Im Interview mit Birgit Senger
„Für das, was hier im Moment nicht richtig läuft, werden wir die Quittung bekommen.“
Wie würdet ihr im Moment die Situation beschreiben?
Thomas Brockmann-Knödler: Wir beobachten 3 unterschiedliche Verhaltensmuster: Die einen regen sich auf, meist künstlich und substanzlos. Die anderen ergeben sich der Situation und hoffen, dass alles gut wird. Und die dritte Gruppe versucht ruhig zu bleiben, obwohl es innerlich brodelt, weil sie merken, dass hier irgendwas nicht richtig läuft und dass wir für das, was gerade nicht gut läuft, irgendwann die Quittung bekommen werden.
„Die einen haben Moral (…) und der Rest läuft schwarz.“
Was regt euch im Moment am meisten auf?
Petra Brockmann: Die Doppelmoral in unserer Gesellschaft. Die einen haben die Moral, sich an die Regeln zu halten, machen drei Stunden täglich Yoga oder Sport und der Rest läuft schwarz.
Thomas: Wir fragen uns: Wird die Schwarzarbeit nicht gesehen oder wird sie geduldet?
„Die Politik sollte die Situation klar ansprechen, genauso, wie es auch getan wurde, als alle mit den Schlitten auf die Hänge gerannt sind.“
Von wem erwartet ihr eine Reaktion? Vom Zentralverband, von der Politik?

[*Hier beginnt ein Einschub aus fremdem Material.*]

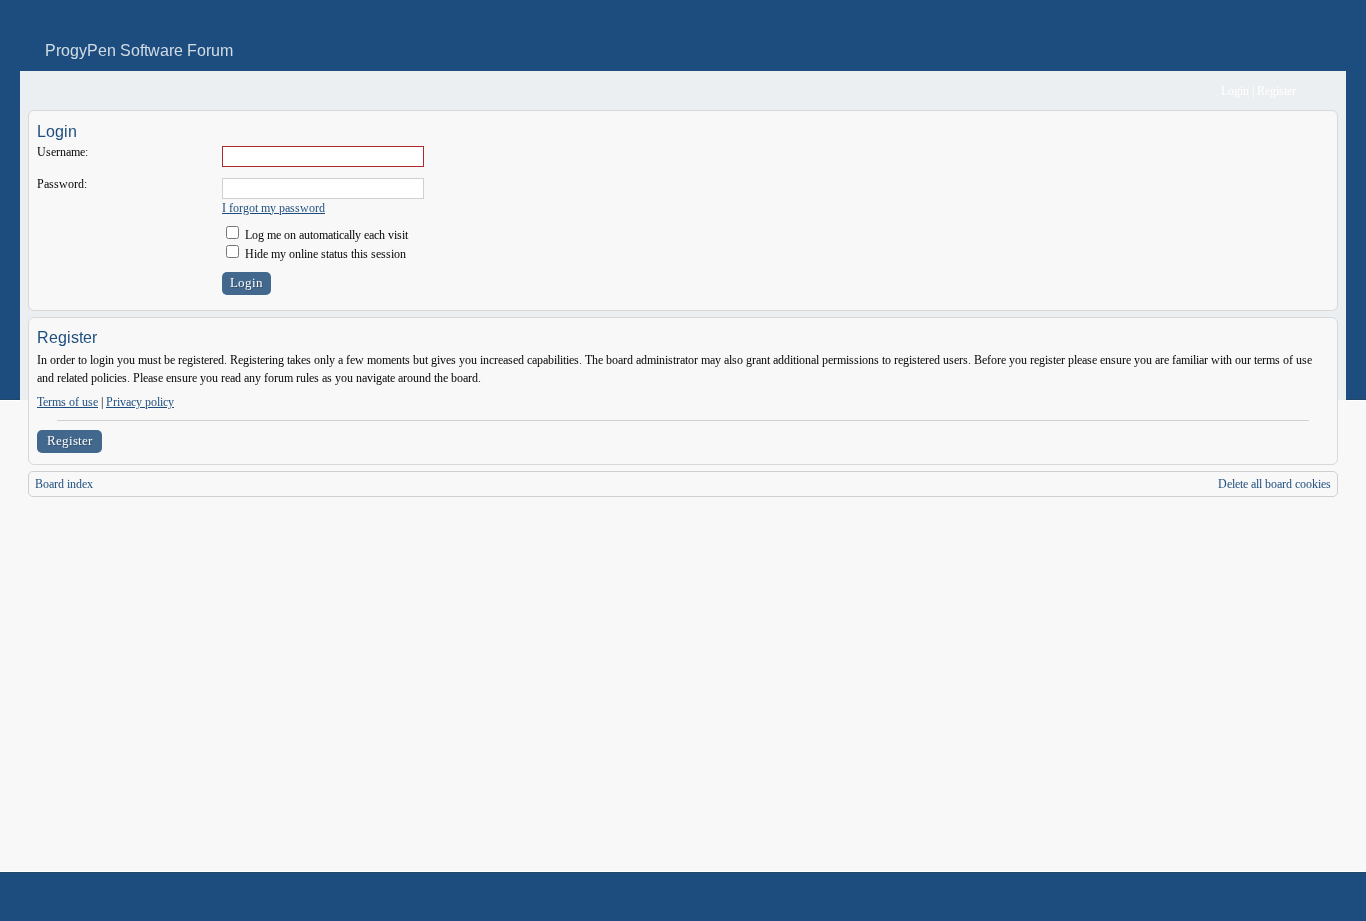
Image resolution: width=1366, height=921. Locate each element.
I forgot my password (273, 208)
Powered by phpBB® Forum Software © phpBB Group (1308, 897)
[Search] (1143, 91)
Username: (62, 152)
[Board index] (41, 91)
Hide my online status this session (324, 254)
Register (69, 440)
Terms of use (67, 402)
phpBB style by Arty (1248, 897)
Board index (64, 484)
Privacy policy (140, 402)
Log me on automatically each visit (325, 235)
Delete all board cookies (1274, 484)
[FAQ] (1175, 91)
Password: (62, 184)
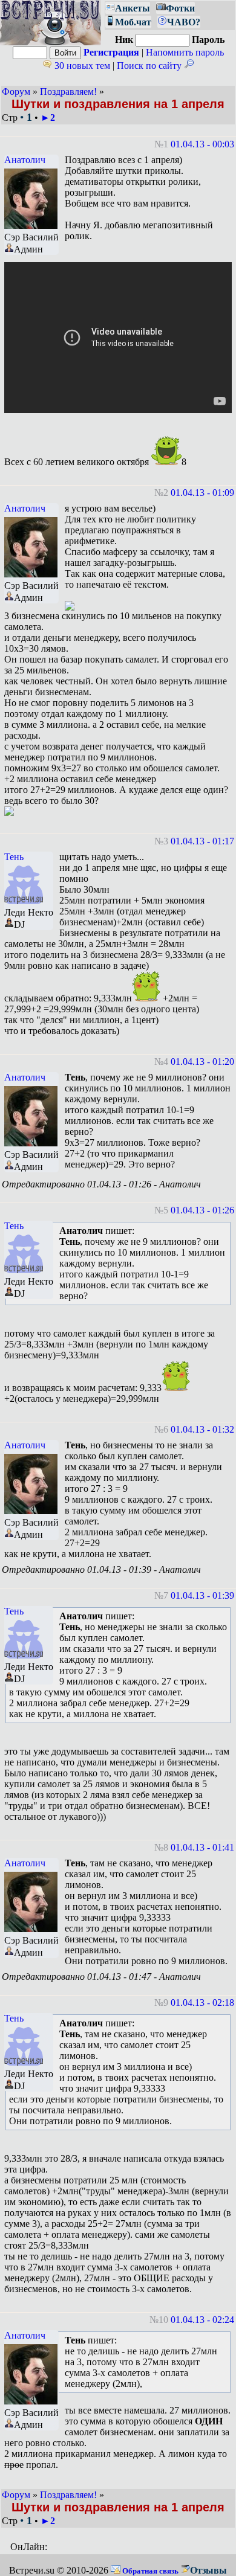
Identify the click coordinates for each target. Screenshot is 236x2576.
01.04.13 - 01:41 (202, 1847)
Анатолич (24, 160)
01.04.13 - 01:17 (202, 841)
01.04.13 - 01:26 (202, 1210)
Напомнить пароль (185, 52)
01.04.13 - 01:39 (202, 1595)
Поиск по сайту (150, 65)
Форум (16, 91)
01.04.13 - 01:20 (202, 1061)
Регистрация (111, 52)
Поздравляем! (68, 91)
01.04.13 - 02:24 (202, 2319)
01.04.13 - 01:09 (202, 492)
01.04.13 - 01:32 (202, 1429)
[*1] (166, 450)
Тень (14, 857)
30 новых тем (81, 65)
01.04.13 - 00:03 (202, 144)
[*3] (146, 986)
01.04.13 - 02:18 (202, 2002)
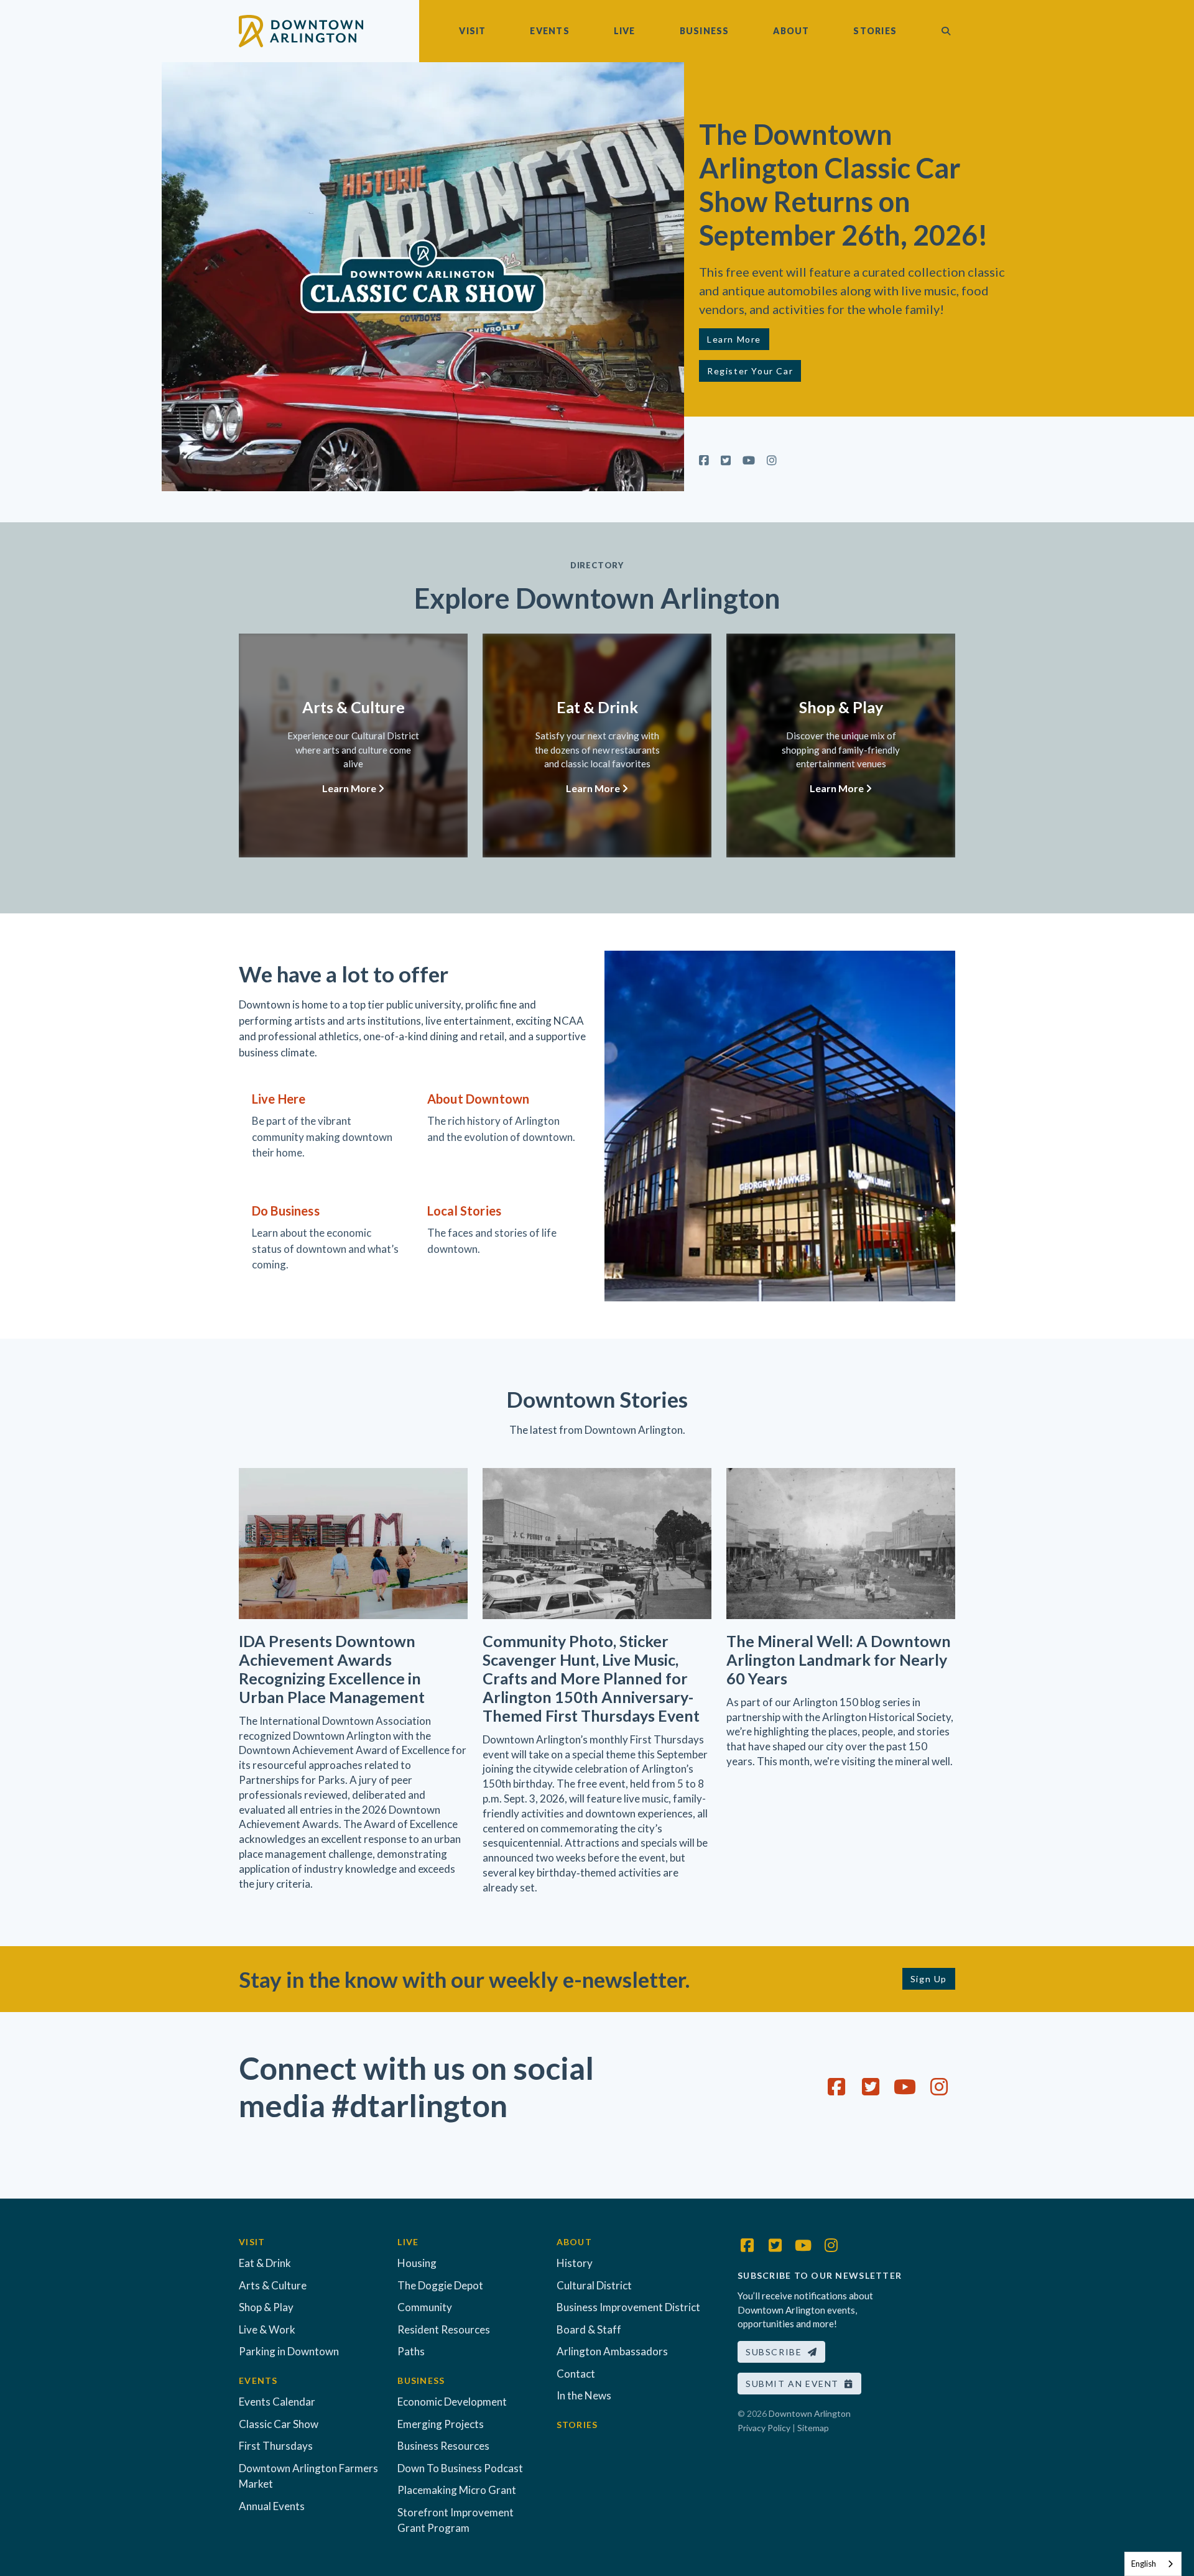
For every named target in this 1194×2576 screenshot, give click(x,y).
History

Petra: Der Zentralverband (Überverband der deutschen Innungen mit freiwilliger Mitgliedschaft, Anm.) hatte das Thema Schwarzarbeit schon im ersten Lockdown angesprochen. Ich verstehe auch Herrn Müller, der sagt „Wir brauchen als Zentralverband den Druck aus der Masse der Friseure.“
Thomas: Die Politik sollte die Situation klar ansprechen, genauso, wie es auch getan wurde, als alle mit den Schlitten auf die Hänge gerannt sind. Das würde mehr Effekt haben, als hier und da ein Bußgeld zu verhängen.